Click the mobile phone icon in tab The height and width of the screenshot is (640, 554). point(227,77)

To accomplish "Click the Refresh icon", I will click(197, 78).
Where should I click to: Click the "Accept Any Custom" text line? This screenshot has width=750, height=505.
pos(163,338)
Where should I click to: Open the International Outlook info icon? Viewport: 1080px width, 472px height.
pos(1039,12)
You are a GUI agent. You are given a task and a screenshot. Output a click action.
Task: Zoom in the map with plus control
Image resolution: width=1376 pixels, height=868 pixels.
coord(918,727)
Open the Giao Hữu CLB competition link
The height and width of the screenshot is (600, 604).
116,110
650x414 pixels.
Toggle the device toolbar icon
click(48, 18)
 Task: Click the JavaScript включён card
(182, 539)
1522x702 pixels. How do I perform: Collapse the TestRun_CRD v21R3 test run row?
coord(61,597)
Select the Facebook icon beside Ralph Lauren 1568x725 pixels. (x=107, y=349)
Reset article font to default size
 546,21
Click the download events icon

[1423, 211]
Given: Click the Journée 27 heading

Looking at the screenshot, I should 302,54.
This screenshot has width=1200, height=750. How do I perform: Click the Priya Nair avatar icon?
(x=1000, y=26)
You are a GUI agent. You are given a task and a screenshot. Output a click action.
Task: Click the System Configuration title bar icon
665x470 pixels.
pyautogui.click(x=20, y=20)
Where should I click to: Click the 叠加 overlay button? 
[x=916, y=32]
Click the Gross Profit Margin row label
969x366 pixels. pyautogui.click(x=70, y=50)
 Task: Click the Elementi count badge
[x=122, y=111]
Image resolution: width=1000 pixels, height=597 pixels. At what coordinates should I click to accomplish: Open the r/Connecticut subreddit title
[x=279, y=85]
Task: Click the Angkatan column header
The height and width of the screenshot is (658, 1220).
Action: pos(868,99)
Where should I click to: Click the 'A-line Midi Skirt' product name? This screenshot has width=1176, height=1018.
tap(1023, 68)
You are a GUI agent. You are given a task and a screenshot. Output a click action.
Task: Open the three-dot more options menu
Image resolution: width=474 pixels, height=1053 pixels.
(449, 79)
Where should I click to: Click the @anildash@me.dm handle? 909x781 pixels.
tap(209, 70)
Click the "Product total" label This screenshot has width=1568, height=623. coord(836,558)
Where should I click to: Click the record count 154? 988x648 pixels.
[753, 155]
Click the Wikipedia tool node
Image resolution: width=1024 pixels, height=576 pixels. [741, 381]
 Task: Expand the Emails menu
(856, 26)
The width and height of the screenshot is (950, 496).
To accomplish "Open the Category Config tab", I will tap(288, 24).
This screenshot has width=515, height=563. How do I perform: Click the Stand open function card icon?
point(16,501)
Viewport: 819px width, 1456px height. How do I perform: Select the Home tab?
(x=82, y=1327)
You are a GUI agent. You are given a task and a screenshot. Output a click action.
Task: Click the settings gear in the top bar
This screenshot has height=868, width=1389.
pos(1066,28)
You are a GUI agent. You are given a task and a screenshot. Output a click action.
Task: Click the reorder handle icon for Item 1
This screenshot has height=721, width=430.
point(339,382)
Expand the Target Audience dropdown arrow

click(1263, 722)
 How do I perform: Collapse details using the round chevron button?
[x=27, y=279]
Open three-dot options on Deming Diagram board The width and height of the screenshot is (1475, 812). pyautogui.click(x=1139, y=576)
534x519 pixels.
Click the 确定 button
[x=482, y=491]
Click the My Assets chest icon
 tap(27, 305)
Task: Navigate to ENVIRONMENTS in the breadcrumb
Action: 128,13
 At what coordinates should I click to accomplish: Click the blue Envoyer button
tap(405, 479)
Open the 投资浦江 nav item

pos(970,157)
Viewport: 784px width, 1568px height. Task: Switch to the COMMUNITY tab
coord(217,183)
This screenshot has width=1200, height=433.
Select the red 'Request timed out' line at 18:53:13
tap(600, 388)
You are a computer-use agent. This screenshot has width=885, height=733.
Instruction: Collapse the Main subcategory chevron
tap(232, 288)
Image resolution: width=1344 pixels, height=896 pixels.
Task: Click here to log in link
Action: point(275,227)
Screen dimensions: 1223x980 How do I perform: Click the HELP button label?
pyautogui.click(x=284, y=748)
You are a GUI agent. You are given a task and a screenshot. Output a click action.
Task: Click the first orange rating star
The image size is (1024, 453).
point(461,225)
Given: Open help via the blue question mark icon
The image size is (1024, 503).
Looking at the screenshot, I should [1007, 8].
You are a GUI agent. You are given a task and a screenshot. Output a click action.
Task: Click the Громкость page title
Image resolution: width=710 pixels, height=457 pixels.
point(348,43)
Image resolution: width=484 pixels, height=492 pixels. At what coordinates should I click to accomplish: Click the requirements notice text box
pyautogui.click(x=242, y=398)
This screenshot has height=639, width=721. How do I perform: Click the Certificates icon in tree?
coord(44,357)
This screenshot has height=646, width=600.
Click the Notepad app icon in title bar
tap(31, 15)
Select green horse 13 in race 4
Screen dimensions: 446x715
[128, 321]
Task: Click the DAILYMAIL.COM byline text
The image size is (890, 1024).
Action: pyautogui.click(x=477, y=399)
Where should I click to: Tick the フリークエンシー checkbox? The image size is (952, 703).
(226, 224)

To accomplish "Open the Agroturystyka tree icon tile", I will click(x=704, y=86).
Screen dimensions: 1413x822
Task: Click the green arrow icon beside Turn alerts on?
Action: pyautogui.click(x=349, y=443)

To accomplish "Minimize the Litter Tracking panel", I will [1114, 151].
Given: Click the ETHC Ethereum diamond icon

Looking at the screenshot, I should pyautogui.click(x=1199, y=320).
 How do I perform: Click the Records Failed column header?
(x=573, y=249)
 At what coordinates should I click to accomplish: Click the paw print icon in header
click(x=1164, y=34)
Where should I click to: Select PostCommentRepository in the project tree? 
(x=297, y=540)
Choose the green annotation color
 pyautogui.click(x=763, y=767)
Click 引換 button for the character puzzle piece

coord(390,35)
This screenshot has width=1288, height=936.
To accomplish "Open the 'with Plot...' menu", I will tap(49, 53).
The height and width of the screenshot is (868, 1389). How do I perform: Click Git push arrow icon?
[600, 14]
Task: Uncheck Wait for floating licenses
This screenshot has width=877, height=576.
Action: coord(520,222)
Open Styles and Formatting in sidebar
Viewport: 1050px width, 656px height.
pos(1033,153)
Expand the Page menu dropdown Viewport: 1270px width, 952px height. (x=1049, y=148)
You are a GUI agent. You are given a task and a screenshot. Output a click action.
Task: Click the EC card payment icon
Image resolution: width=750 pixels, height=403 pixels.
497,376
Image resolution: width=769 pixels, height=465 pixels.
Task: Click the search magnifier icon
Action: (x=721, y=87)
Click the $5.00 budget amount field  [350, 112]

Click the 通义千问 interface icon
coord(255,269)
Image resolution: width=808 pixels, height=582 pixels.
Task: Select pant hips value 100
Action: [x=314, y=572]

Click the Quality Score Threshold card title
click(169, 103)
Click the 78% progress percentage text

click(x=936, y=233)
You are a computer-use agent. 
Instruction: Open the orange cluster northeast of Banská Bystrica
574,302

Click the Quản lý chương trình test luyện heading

+---+

- Task objective -
Lay out the lines of the listing between the lines holding "Task: Click the Angkatan column header" and "will tap(288, 24).", inclusive, as a JSON list of strings with one string per line and blank lines left out.

- Task result -
[
  "Task: Click the Angkatan column header",
  "The height and width of the screenshot is (658, 1220).",
  "Action: pos(868,99)",
  "Where should I click to: Click the 'A-line Midi Skirt' product name? This screenshot has width=1176, height=1018.",
  "tap(1023, 68)",
  "You are a GUI agent. You are given a task and a screenshot. Output a click action.",
  "Task: Open the three-dot more options menu",
  "Image resolution: width=474 pixels, height=1053 pixels.",
  "(449, 79)",
  "Where should I click to: Click the @anildash@me.dm handle? 909x781 pixels.",
  "tap(209, 70)",
  "Click the \"Product total\" label This screenshot has width=1568, height=623. coord(836,558)",
  "Where should I click to: Click the record count 154? 988x648 pixels.",
  "[753, 155]",
  "Click the Wikipedia tool node",
  "Image resolution: width=1024 pixels, height=576 pixels. [741, 381]",
  " Task: Expand the Emails menu",
  "(856, 26)",
  "The width and height of the screenshot is (950, 496).",
  "To accomplish \"Open the Category Config tab\", I will tap(288, 24)."
]